The honest trade-off is that Claude Code -p is not the universal answer. If you want editor-native completions, use an editor-native tool. If you want a production integration with strict control over prompts, retries, structured outputs, and billing, use the API directly through platform.claude.com. But if your workflow starts with a terminal command and ends with stdout, the -p flag is unusually practical.

Other questions readers ask

If you are pricing larger automated usage rather than personal terminal use, Anthropic’s official platform pricing also lists useful optimisation levers: prompt caching can reduce cached input cost by 90%, and the Batch API can reduce both input and output costs by 50%. Those options matter more when a simple shell helper grows into a repeated team workflow.

90% off

cached input tokens with prompt caching

The honest take

The claude code -p flag is worth using if you want Claude Code to behave like a Unix-style tool: one prompt, one output, then exit. It is not the most exciting feature on paper, but it is one of the most useful in practice for developers who live in the terminal. For commit messages, log analysis, diff summaries, release note drafts, and CI-adjacent tasks, it removes friction and makes Claude easier to automate.
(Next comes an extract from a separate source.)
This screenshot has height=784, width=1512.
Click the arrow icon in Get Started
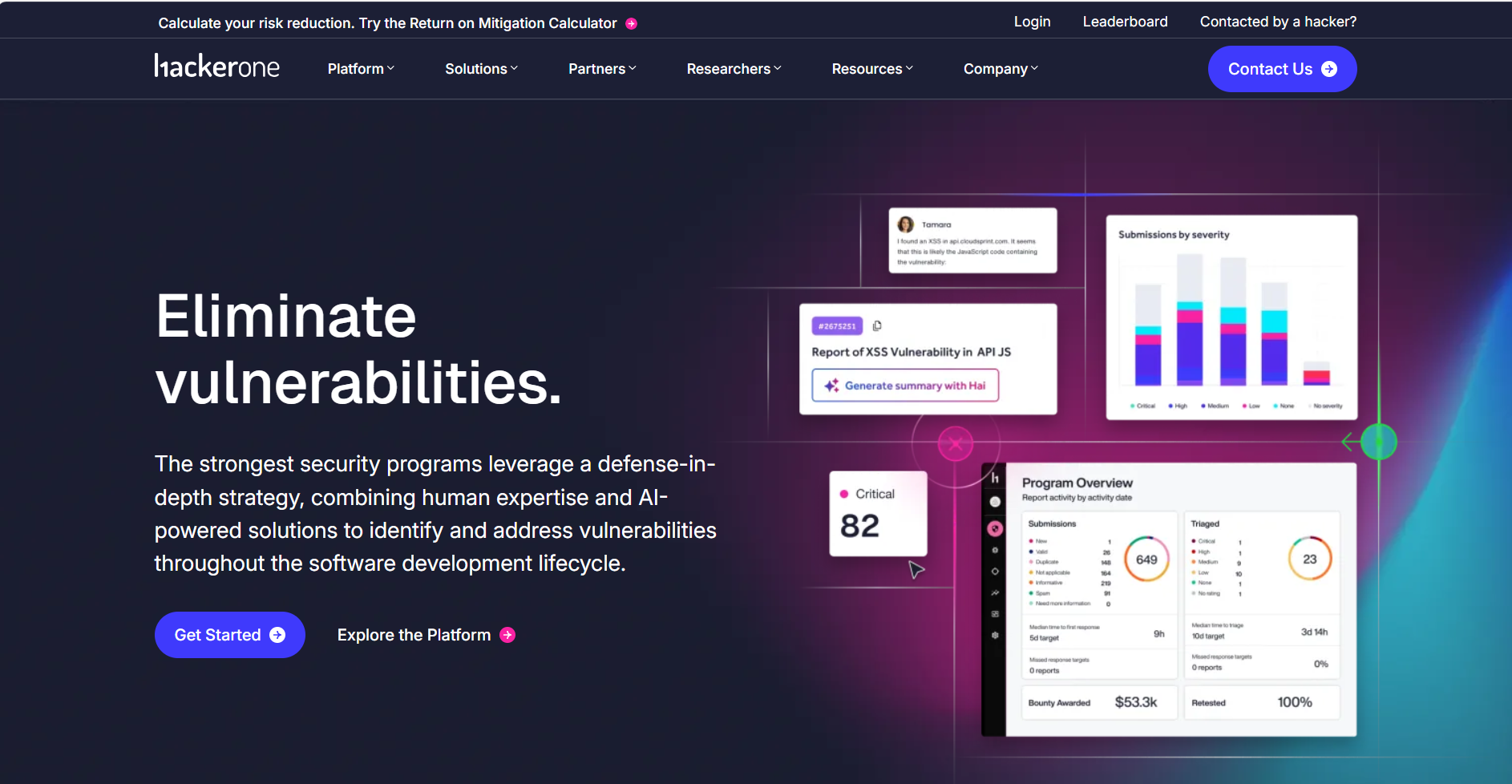pyautogui.click(x=277, y=635)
It is less compelling if your work depends on long interactive conversations, live editor actions, or tightly controlled application logic. In those cases, the standard Claude Code interface, the official Claude app, or direct API usage may fit better. The right question is not whether headless mode is “better.” It is whether your task benefits from clean stdout and repeatable commands. If yes, -p is exactly the right tool.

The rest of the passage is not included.